The fact can scarcely be passed over that these heroines almost all belong to the country districts, sometimes even to the poorest people, and if, as in the case of “Dona Luz,” they spring from a different class, they are, as a rule, illegitimate, combining aristocratic distinction with plebian vigour. This corresponds with my own observations. I have found the women workers more robust and more intelligent than the women of the middle and upper classes.
Nor is the explanation far to seek. The preparation that these women receive for life is far inferior to that of the workers, who co-operate with men, and whose lives are as actively productive, and work as capably performed. The women of the richer classes lead lives of marked inferiority; without opportunity for work, and compelled to an existence of restricted activity, it is impossible to develop their physical and intellectual qualities.

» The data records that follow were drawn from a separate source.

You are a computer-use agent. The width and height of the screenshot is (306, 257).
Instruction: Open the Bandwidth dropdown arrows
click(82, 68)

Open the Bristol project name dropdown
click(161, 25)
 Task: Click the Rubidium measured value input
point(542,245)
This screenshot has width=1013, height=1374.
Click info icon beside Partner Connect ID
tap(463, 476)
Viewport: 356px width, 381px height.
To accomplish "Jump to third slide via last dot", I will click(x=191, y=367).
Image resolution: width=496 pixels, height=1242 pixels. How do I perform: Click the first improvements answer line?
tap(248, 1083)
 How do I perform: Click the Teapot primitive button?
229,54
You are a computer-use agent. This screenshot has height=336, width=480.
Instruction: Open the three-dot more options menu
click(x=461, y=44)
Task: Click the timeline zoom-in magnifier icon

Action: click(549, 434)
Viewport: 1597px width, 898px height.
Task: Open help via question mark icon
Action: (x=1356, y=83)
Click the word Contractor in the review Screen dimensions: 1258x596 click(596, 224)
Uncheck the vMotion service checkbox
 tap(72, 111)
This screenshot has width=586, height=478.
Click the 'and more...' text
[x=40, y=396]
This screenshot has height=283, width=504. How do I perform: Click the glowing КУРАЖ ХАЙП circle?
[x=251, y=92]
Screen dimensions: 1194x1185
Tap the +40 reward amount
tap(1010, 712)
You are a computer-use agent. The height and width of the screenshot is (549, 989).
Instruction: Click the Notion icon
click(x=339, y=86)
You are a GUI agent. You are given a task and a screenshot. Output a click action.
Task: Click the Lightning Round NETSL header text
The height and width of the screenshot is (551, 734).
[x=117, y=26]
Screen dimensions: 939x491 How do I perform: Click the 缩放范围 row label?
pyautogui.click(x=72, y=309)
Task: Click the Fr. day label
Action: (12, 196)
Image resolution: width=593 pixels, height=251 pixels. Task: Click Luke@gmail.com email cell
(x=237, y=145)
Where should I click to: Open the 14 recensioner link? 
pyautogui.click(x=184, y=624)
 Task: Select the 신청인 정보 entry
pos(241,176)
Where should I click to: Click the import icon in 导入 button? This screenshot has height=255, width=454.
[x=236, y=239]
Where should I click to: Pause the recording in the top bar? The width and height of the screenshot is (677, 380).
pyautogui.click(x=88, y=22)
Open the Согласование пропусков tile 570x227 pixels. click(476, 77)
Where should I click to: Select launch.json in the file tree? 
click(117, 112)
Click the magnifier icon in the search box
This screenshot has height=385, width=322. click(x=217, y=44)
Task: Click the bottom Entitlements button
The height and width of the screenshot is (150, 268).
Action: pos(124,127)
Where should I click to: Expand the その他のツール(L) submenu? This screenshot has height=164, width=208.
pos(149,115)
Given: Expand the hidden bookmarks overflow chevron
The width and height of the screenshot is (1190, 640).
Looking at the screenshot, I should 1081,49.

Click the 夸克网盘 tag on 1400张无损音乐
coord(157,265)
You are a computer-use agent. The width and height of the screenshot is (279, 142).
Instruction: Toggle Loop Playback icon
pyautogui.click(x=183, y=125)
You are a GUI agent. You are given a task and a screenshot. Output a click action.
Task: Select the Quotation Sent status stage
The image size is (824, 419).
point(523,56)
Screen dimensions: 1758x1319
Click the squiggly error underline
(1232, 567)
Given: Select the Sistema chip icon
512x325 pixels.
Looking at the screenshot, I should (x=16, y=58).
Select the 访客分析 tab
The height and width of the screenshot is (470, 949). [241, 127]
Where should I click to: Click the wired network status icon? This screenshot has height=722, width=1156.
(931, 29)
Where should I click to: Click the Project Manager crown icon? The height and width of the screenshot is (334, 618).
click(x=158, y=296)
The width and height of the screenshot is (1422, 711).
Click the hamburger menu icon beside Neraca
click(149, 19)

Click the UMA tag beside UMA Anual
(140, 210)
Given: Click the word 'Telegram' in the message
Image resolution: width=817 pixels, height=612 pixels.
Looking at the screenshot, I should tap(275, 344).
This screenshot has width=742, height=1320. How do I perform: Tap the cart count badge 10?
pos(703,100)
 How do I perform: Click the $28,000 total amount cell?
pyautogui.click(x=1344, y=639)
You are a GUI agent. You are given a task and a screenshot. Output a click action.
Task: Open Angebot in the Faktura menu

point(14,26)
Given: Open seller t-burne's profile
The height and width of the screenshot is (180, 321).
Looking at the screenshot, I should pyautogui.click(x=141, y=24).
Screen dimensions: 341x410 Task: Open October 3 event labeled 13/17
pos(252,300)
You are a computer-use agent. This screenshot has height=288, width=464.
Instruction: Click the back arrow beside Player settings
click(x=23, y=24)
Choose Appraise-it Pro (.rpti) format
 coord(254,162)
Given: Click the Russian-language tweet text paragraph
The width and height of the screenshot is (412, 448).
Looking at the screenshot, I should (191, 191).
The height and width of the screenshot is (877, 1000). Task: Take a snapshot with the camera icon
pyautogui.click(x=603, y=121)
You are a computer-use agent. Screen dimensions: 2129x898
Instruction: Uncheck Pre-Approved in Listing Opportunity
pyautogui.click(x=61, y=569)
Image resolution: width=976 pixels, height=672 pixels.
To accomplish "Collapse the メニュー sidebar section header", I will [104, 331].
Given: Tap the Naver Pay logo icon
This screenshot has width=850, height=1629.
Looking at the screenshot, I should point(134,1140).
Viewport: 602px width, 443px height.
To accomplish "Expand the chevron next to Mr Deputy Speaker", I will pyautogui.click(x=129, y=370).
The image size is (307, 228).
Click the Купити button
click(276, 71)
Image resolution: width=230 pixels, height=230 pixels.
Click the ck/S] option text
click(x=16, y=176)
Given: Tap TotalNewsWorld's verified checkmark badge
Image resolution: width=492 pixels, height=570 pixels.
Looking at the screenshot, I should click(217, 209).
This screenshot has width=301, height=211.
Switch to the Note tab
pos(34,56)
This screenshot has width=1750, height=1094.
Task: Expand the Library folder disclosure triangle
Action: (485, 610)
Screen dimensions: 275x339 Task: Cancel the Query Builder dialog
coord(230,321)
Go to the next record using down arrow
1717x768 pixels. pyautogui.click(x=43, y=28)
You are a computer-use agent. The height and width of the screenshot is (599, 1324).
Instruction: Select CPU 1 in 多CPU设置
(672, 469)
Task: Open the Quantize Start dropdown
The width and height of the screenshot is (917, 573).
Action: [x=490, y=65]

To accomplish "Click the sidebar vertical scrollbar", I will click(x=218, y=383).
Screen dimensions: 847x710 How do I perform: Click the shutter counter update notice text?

Most of these ladies, except when quite young, are stout, they are less intelligent than the peasants, and few of them have ever appealed to me as being beautiful. I hasten to add, however, that they all have the fascination that belongs to Spanish women; a charm not easy to define. I have spoken of this quality before, let me try to make it clearer now. I believe it is that all these “senoras” and “senoritas” understand that they are women, and instead of this bringing them unhappiness and causing, as it so often does, the indefinite unquietness that characterises so many English and American women, you feel that they are glad that this is so. This is why they are so attractive. Spanish women are in harmony with themselves, which gives them something of that exquisite appeal which belongs to all natural things. This is the reason too, why the older women are so good-humoured, smiling and gay; they have none of them missed their womanhood.
Here is the real reason of the admiration which these women so universally arouse,—as women they are so perfect. This is a question that reaches very deeply; it is a quality so easy to see, so difficult to explain. What I wish to make clear is that the modern English ideal for women leaves a wide margin open to desire; the innermost forces of life too often are left unsatisfied, while the women of Spain, with all their restrictions, know what it is that, after all, really brings happiness for women. Which is the wiser knowledge?
The restrictions for women will pass with the expansion of modern life, and then the strong personality of Spanish women, their energy and good sense, will inevitably find expression when opportunity is given to them. But never can they fall, in pursuit of outside things, into the error of forgetfulness of their womanhood. There does not appear to be any vagueness in the souls of these women: our women have so often too much. In the composed presence of the Spanish ladies I have felt that it is little profit to a woman if, in gaining the world, she should lose herself.